Required work —
Return only the line that contains "Ponti 2025 (434, 30)" and each line after it, through the last line of the data below, copied exactly.

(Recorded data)
[Start of Attachment]

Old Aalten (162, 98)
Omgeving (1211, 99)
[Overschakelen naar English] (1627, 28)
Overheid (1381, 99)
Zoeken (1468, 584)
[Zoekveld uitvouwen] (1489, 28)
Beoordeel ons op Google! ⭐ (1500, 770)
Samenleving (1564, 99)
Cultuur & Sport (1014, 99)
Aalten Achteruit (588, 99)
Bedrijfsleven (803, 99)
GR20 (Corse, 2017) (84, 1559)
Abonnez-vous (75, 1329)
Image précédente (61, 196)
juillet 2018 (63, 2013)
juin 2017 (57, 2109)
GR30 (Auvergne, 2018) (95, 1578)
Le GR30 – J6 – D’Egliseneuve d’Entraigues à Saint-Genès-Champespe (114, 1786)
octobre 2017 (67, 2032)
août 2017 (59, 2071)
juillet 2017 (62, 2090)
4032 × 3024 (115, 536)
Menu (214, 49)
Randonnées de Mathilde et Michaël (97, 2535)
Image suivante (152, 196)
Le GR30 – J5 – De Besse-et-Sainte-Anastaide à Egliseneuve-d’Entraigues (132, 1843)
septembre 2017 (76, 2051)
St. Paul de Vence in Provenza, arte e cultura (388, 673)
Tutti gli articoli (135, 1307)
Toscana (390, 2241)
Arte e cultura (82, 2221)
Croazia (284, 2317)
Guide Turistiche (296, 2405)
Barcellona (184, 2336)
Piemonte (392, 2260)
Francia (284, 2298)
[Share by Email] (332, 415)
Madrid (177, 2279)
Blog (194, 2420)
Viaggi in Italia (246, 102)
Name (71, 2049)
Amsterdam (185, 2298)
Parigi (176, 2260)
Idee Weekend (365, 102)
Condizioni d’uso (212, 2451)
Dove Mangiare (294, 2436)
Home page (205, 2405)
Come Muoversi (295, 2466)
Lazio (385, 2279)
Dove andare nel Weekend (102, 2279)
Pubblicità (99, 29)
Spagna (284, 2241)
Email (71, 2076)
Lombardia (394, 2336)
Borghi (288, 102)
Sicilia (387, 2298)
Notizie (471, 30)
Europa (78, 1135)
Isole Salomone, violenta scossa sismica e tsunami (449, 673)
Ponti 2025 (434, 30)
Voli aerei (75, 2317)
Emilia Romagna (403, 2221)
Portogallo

[End of Attachment]

Expected answer —
Ponti 2025 (434, 30)
Voli aerei (75, 2317)
Emilia Romagna (403, 2221)
Portogallo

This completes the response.